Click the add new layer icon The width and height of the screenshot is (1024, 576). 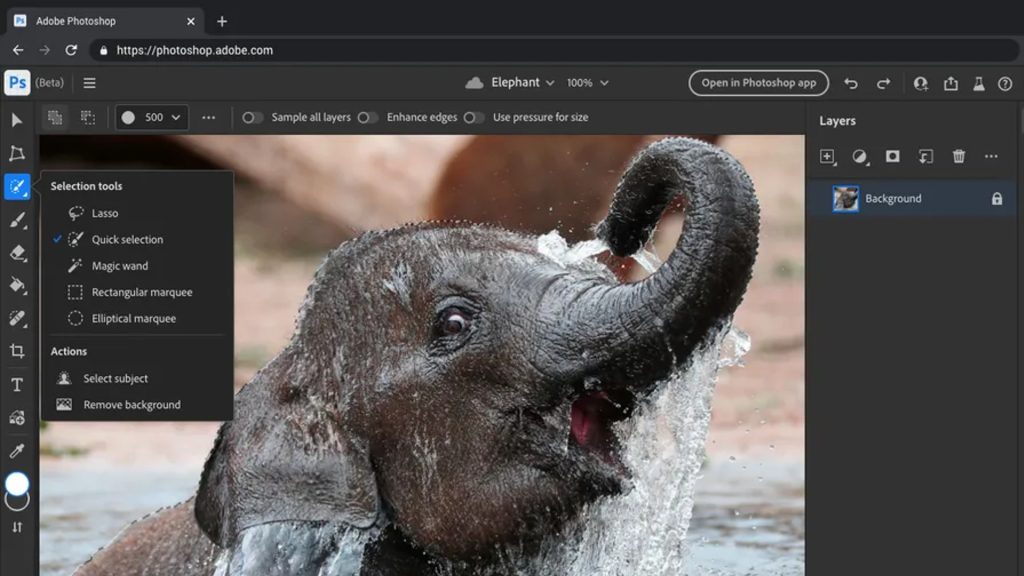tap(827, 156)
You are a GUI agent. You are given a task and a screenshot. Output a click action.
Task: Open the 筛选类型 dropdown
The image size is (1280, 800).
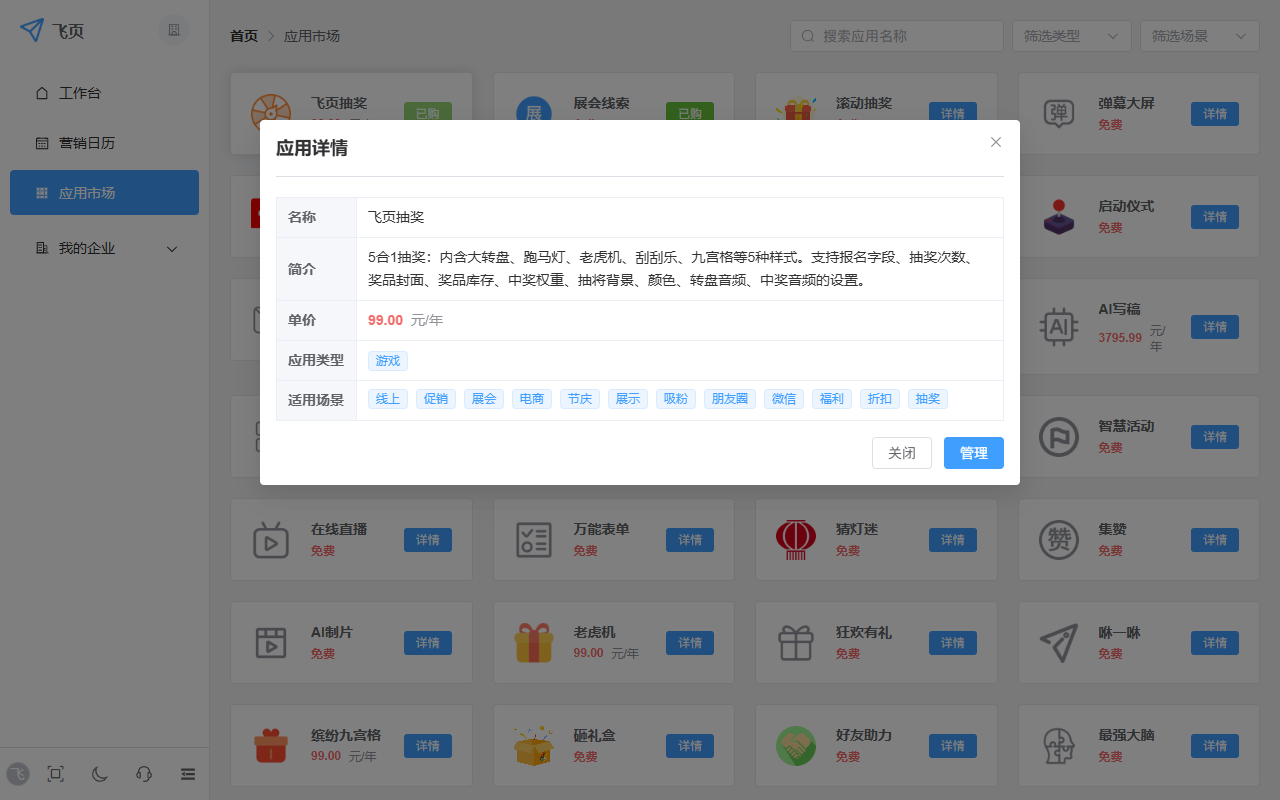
┄┄┄┄┄┄
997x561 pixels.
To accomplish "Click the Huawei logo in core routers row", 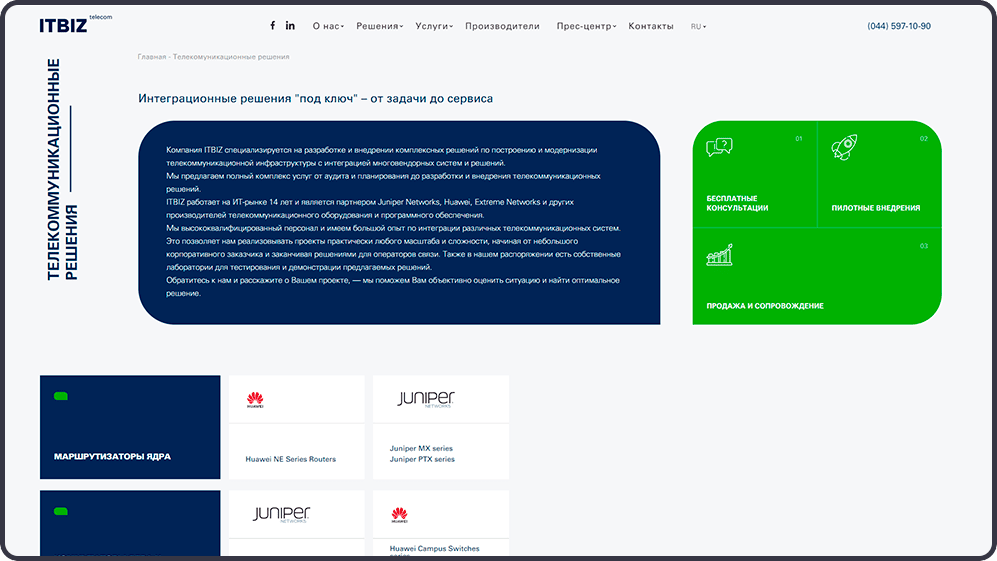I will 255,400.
┄┄┄┄┄┄
In the records, rewrite the lines from the line with "You are a GUI" to the line with "The image size is (1280, 800).", replacing "dropdown" with "menu" and leaving everything else as it is. Return only those lines.

Result of this task ▸
You are a GUI agent. You are given a task and a screenshot. Output a click action.
Task: Open the 筛选类型 menu
The image size is (1280, 800).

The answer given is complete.